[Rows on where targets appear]

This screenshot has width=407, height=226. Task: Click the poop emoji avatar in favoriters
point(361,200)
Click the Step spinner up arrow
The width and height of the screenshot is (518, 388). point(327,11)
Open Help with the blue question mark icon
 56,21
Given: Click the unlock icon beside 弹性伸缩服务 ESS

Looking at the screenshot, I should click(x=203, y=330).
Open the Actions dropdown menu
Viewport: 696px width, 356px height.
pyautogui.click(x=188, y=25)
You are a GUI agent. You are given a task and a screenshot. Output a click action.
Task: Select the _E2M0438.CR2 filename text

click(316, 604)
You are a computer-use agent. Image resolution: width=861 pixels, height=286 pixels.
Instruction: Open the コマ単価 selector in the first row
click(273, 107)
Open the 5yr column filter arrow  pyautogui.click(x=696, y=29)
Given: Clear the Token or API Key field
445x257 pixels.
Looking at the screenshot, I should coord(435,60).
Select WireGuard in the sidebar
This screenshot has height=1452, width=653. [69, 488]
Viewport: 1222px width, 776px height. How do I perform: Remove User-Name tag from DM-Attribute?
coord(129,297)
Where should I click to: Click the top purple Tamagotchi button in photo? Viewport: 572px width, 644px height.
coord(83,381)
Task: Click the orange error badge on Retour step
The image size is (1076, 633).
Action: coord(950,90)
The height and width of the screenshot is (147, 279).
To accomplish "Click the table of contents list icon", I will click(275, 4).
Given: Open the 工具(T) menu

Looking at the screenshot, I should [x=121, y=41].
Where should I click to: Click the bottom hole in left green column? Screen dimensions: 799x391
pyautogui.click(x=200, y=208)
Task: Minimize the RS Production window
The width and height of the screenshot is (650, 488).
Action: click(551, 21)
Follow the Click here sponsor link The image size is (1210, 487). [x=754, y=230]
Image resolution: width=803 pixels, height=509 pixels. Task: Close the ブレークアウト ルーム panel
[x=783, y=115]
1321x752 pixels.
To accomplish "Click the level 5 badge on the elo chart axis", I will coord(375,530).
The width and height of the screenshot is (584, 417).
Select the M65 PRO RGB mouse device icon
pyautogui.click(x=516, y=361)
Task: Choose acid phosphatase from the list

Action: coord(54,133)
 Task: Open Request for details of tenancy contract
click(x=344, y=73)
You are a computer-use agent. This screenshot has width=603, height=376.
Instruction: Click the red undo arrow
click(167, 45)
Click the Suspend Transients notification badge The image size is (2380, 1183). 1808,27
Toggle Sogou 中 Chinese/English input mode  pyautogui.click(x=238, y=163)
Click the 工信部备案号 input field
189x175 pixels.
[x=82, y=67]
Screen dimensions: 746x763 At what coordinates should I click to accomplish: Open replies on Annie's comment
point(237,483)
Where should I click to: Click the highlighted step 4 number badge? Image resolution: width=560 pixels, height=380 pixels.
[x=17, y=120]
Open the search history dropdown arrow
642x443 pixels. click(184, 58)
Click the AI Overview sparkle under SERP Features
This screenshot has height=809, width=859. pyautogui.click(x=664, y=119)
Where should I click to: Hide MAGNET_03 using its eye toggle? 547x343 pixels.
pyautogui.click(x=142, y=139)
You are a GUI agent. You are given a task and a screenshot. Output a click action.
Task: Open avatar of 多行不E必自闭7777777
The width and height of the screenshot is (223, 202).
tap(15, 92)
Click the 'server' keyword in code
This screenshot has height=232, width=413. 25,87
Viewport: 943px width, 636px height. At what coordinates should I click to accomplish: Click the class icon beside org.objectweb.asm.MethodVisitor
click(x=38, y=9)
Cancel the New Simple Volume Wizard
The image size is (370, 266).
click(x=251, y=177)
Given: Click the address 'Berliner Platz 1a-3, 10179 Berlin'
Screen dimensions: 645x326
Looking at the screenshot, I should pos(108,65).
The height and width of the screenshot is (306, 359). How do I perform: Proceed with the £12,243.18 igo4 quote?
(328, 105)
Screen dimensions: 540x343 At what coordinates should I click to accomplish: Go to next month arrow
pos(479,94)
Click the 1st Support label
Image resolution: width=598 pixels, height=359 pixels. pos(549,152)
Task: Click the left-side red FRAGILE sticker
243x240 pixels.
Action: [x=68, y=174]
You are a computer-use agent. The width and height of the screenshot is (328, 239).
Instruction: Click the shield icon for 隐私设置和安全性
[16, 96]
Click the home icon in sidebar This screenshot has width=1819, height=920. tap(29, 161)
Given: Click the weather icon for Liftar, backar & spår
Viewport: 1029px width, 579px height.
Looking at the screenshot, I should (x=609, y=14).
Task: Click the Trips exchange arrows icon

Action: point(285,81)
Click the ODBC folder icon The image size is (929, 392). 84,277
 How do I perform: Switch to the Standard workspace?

__WHAT YOU NEED TO DO__
Repeat all of the items above word for word, leaving nothing out and changing nothing.

__ANSWER TO THE EXERCISE__
This screenshot has width=407, height=226. Task: Click the poop emoji avatar in favoriters
point(361,200)
Click the Step spinner up arrow
The width and height of the screenshot is (518, 388). point(327,11)
Open Help with the blue question mark icon
 56,21
Given: Click the unlock icon beside 弹性伸缩服务 ESS

Looking at the screenshot, I should click(x=203, y=330).
Open the Actions dropdown menu
Viewport: 696px width, 356px height.
pyautogui.click(x=188, y=25)
You are a GUI agent. You are given a task and a screenshot. Output a click action.
Task: Select the _E2M0438.CR2 filename text

click(316, 604)
You are a computer-use agent. Image resolution: width=861 pixels, height=286 pixels.
Instruction: Open the コマ単価 selector in the first row
click(273, 107)
Open the 5yr column filter arrow  pyautogui.click(x=696, y=29)
Given: Clear the Token or API Key field
445x257 pixels.
Looking at the screenshot, I should coord(435,60).
Select WireGuard in the sidebar
This screenshot has height=1452, width=653. [69, 488]
Viewport: 1222px width, 776px height. How do I perform: Remove User-Name tag from DM-Attribute?
coord(129,297)
Where should I click to: Click the top purple Tamagotchi button in photo? Viewport: 572px width, 644px height.
coord(83,381)
Task: Click the orange error badge on Retour step
The image size is (1076, 633).
Action: coord(950,90)
The height and width of the screenshot is (147, 279).
To accomplish "Click the table of contents list icon", I will click(275, 4).
Given: Open the 工具(T) menu

Looking at the screenshot, I should [x=121, y=41].
Where should I click to: Click the bottom hole in left green column? Screen dimensions: 799x391
pyautogui.click(x=200, y=208)
Task: Minimize the RS Production window
The width and height of the screenshot is (650, 488).
Action: click(551, 21)
Follow the Click here sponsor link The image size is (1210, 487). [x=754, y=230]
Image resolution: width=803 pixels, height=509 pixels. Task: Close the ブレークアウト ルーム panel
[x=783, y=115]
1321x752 pixels.
To accomplish "Click the level 5 badge on the elo chart axis", I will coord(375,530).
The width and height of the screenshot is (584, 417).
Select the M65 PRO RGB mouse device icon
pyautogui.click(x=516, y=361)
Task: Choose acid phosphatase from the list

Action: coord(54,133)
 Task: Open Request for details of tenancy contract
click(x=344, y=73)
You are a computer-use agent. This screenshot has width=603, height=376.
Instruction: Click the red undo arrow
click(167, 45)
Click the Suspend Transients notification badge The image size is (2380, 1183). 1808,27
Toggle Sogou 中 Chinese/English input mode  pyautogui.click(x=238, y=163)
Click the 工信部备案号 input field
189x175 pixels.
[x=82, y=67]
Screen dimensions: 746x763 At what coordinates should I click to accomplish: Open replies on Annie's comment
point(237,483)
Where should I click to: Click the highlighted step 4 number badge? Image resolution: width=560 pixels, height=380 pixels.
[x=17, y=120]
Open the search history dropdown arrow
642x443 pixels. click(184, 58)
Click the AI Overview sparkle under SERP Features
This screenshot has height=809, width=859. pyautogui.click(x=664, y=119)
Where should I click to: Hide MAGNET_03 using its eye toggle? 547x343 pixels.
pyautogui.click(x=142, y=139)
You are a GUI agent. You are given a task and a screenshot. Output a click action.
Task: Open avatar of 多行不E必自闭7777777
The width and height of the screenshot is (223, 202).
tap(15, 92)
Click the 'server' keyword in code
This screenshot has height=232, width=413. 25,87
Viewport: 943px width, 636px height. At what coordinates should I click to accomplish: Click the class icon beside org.objectweb.asm.MethodVisitor
click(x=38, y=9)
Cancel the New Simple Volume Wizard
The image size is (370, 266).
click(x=251, y=177)
Given: Click the address 'Berliner Platz 1a-3, 10179 Berlin'
Screen dimensions: 645x326
Looking at the screenshot, I should pos(108,65).
The height and width of the screenshot is (306, 359). How do I perform: Proceed with the £12,243.18 igo4 quote?
(328, 105)
Screen dimensions: 540x343 At what coordinates should I click to accomplish: Go to next month arrow
pos(479,94)
Click the 1st Support label
Image resolution: width=598 pixels, height=359 pixels. pos(549,152)
Task: Click the left-side red FRAGILE sticker
243x240 pixels.
Action: [x=68, y=174]
You are a computer-use agent. The width and height of the screenshot is (328, 239).
Instruction: Click the shield icon for 隐私设置和安全性
[16, 96]
Click the home icon in sidebar This screenshot has width=1819, height=920. tap(29, 161)
Given: Click the weather icon for Liftar, backar & spår
Viewport: 1029px width, 579px height.
Looking at the screenshot, I should (x=609, y=14).
Task: Click the Trips exchange arrows icon

Action: point(285,81)
Click the ODBC folder icon The image size is (929, 392). 84,277
 How do I perform: Switch to the Standard workspace?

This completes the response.